■ Exercise goal: Report each line of the records below that holds the word "computer".

■ Records from a data source:
↓↓↓

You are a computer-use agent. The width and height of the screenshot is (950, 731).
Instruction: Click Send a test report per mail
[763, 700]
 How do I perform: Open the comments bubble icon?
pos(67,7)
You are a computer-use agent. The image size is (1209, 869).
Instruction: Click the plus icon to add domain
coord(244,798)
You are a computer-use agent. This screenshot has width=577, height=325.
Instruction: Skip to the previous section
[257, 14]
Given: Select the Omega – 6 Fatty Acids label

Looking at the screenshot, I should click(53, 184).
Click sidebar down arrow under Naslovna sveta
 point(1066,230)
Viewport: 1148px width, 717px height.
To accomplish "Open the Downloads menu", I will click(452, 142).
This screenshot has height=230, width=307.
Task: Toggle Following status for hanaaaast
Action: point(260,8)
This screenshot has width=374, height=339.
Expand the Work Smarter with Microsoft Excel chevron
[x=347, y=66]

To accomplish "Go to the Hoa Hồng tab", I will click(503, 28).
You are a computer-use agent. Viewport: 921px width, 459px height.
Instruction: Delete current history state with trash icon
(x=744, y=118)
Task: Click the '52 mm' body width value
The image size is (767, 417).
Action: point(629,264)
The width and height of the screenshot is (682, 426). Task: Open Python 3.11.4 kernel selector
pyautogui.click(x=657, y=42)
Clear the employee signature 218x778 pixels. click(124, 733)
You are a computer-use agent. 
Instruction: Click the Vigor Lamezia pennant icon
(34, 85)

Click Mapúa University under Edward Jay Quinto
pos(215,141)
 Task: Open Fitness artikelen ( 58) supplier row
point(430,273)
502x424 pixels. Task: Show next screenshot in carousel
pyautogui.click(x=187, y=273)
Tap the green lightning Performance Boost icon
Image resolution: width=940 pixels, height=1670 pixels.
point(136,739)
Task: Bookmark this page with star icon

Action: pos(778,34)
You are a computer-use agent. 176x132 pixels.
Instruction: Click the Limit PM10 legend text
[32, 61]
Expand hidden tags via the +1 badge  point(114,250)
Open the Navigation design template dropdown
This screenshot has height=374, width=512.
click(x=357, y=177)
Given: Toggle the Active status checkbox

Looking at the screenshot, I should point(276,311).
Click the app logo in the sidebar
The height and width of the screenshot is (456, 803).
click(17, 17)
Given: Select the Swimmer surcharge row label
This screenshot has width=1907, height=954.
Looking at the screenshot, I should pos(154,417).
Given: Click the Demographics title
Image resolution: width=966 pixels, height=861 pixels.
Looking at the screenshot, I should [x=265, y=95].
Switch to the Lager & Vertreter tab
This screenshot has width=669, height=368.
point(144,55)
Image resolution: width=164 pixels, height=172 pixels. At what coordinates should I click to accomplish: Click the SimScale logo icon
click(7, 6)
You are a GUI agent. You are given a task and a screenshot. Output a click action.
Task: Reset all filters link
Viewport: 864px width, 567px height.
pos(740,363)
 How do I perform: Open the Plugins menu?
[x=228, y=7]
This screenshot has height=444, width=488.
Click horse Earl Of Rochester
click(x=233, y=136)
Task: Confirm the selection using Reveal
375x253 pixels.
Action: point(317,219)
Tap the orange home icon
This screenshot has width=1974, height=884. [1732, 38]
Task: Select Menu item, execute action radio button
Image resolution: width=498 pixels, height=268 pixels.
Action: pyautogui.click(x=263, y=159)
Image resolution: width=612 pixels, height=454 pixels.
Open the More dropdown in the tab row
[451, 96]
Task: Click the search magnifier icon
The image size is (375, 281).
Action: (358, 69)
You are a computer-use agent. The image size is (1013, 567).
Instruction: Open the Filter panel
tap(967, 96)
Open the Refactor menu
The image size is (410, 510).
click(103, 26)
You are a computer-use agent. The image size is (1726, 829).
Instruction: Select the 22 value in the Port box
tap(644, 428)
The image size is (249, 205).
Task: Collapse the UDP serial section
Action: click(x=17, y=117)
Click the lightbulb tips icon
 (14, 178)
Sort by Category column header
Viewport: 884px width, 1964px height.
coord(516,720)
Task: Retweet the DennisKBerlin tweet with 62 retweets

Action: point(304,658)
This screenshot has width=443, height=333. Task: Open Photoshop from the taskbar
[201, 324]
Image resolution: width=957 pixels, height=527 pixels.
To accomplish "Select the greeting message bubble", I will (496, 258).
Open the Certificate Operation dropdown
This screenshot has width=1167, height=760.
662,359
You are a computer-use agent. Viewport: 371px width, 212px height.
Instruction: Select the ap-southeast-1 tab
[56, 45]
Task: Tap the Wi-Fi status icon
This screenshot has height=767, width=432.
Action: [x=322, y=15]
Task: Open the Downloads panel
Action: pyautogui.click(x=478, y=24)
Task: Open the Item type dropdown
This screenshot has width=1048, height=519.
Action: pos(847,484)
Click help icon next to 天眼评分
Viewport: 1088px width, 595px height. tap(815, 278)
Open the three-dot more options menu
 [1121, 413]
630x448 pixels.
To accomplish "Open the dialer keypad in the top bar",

↑↑↑

■ Your response:
You are a computer-use agent. The width and height of the screenshot is (950, 731).
You are a computer-use agent. The image size is (1209, 869).
You are a computer-use agent. This screenshot has width=577, height=325.
You are a computer-use agent. Viewport: 921px width, 459px height.
You are a computer-use agent. 
You are a computer-use agent. 176x132 pixels.
You are a computer-use agent. The image size is (1013, 567).
You are a computer-use agent. The image size is (1726, 829).
You are a computer-use agent. Viewport: 371px width, 212px height.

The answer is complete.